[Stored items]
- - - - - - -
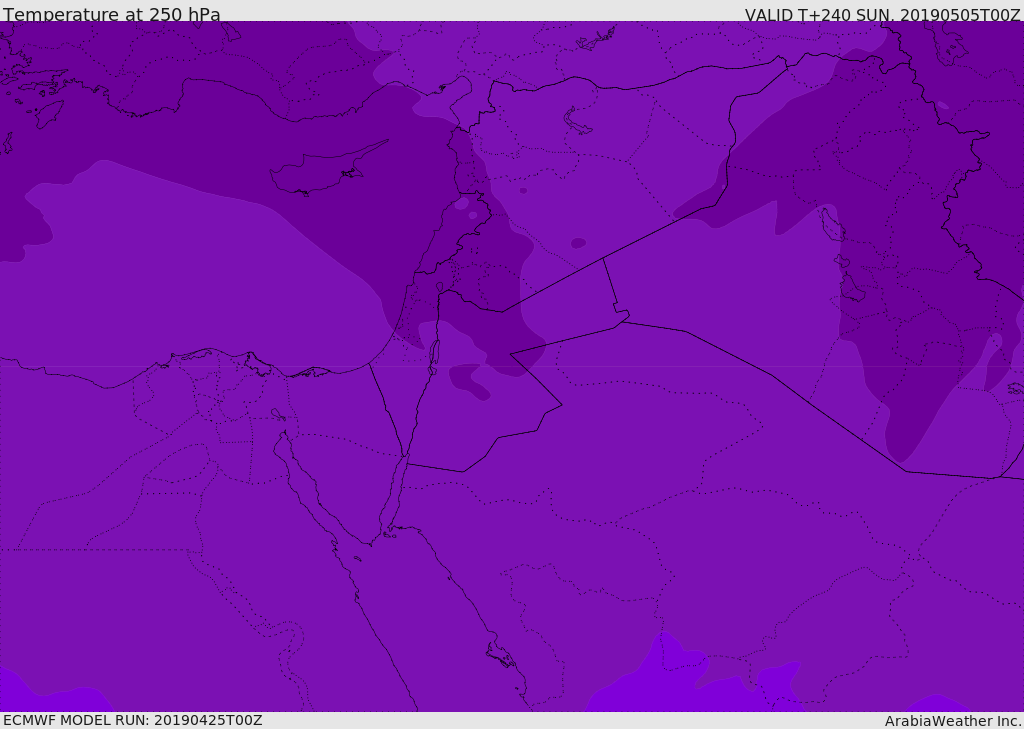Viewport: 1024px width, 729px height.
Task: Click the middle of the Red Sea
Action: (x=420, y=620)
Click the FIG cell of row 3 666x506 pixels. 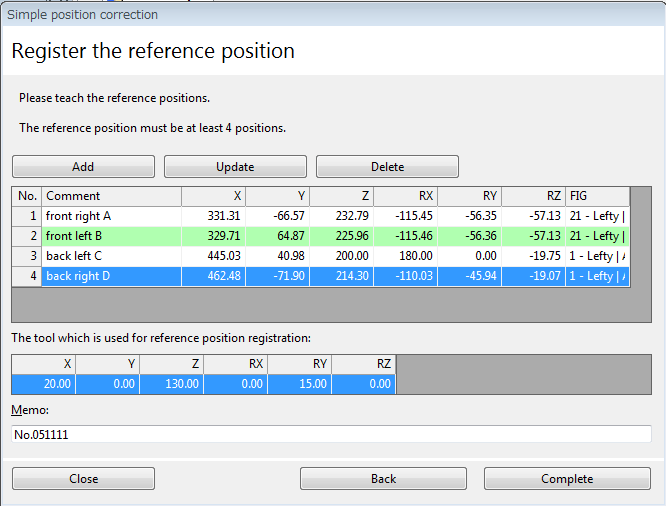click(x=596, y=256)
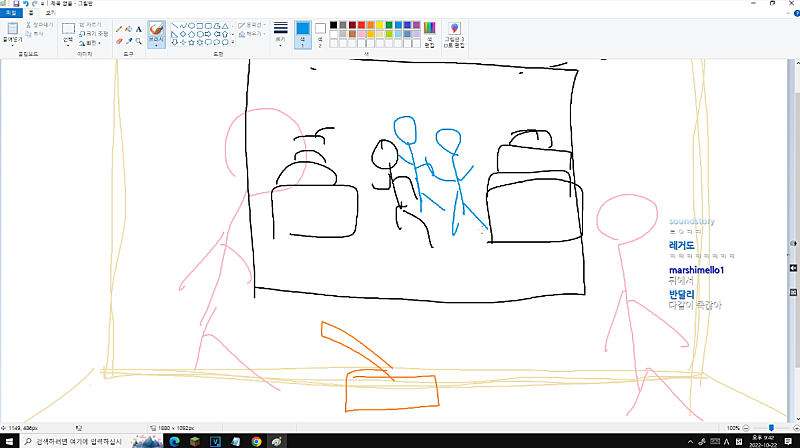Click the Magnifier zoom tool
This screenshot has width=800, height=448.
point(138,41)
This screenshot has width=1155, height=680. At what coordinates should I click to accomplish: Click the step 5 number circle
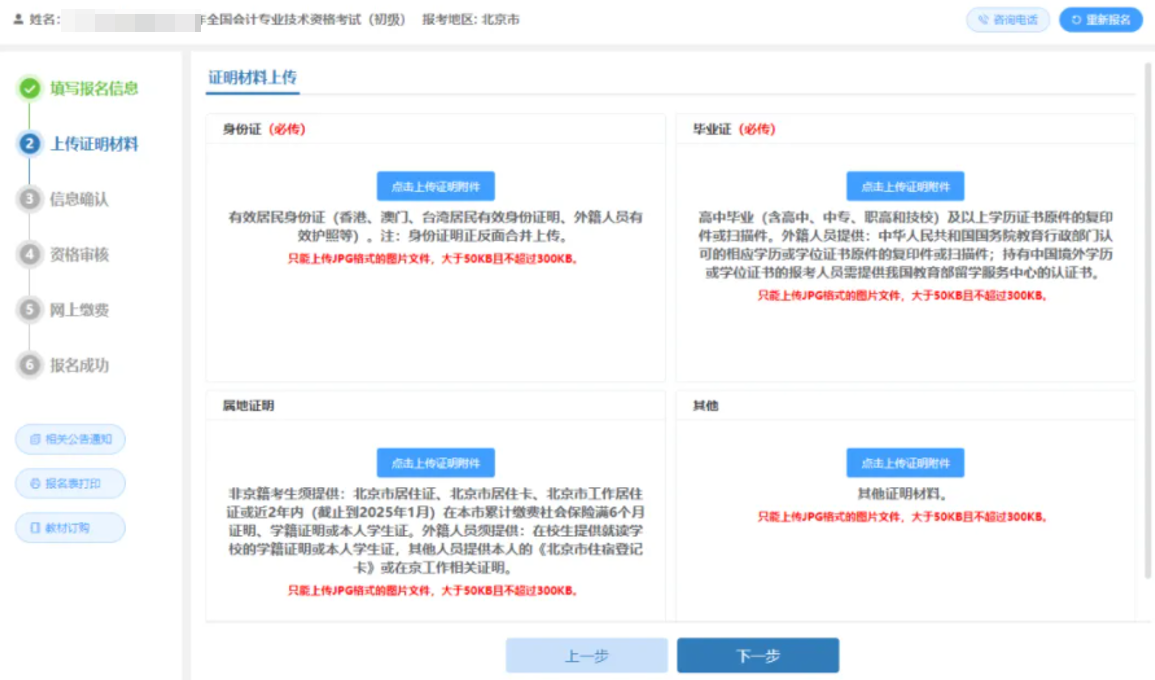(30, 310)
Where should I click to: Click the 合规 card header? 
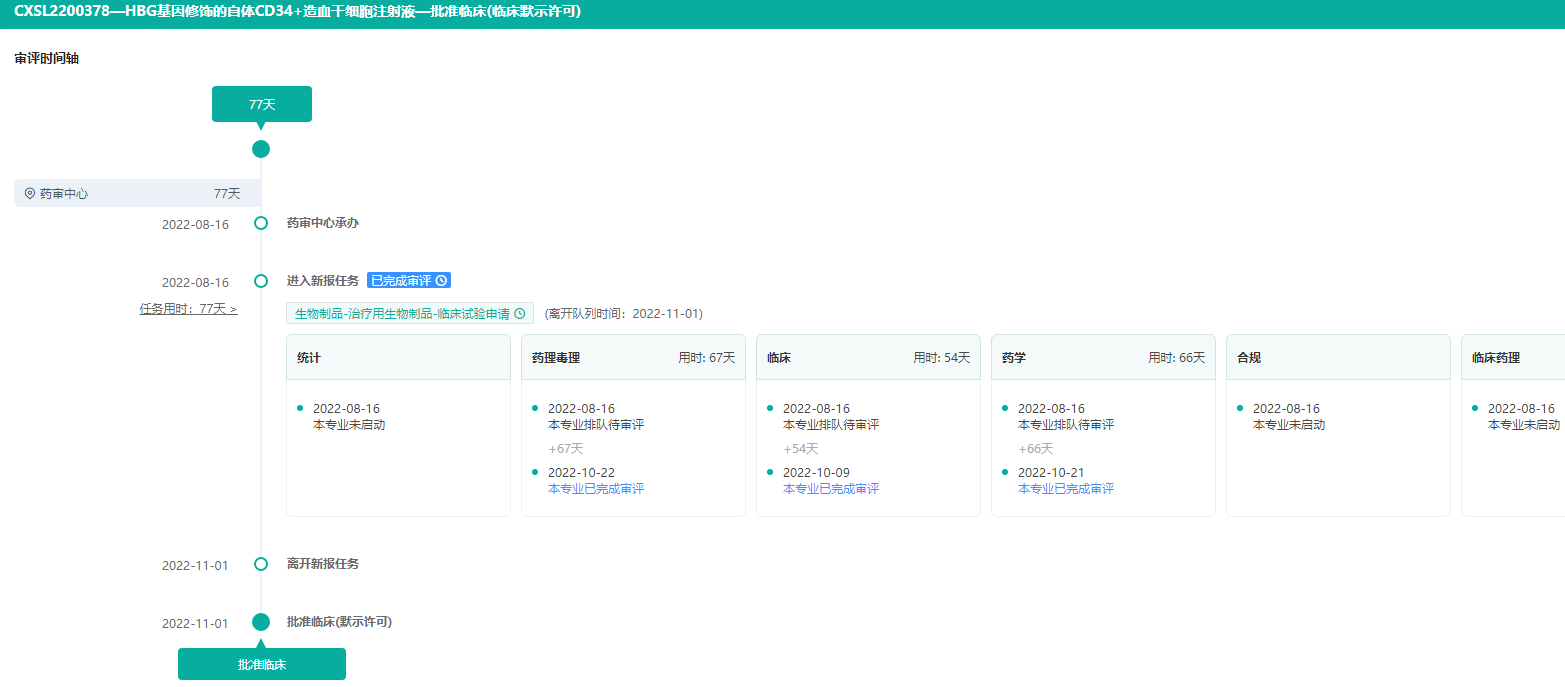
- - - - - - -
**AIM OF THE TASK:** Find the line that contains "This screenshot has width=1155, height=680.", then write out that line and every line after it through the end of the records, exactly. Leave the pictures out.

**ANSWER AREA:**
This screenshot has width=1155, height=680. At what coordinates should I click to accomplish: Click the step 5 number circle
(30, 310)
Where should I click to: Click the 合规 card header? 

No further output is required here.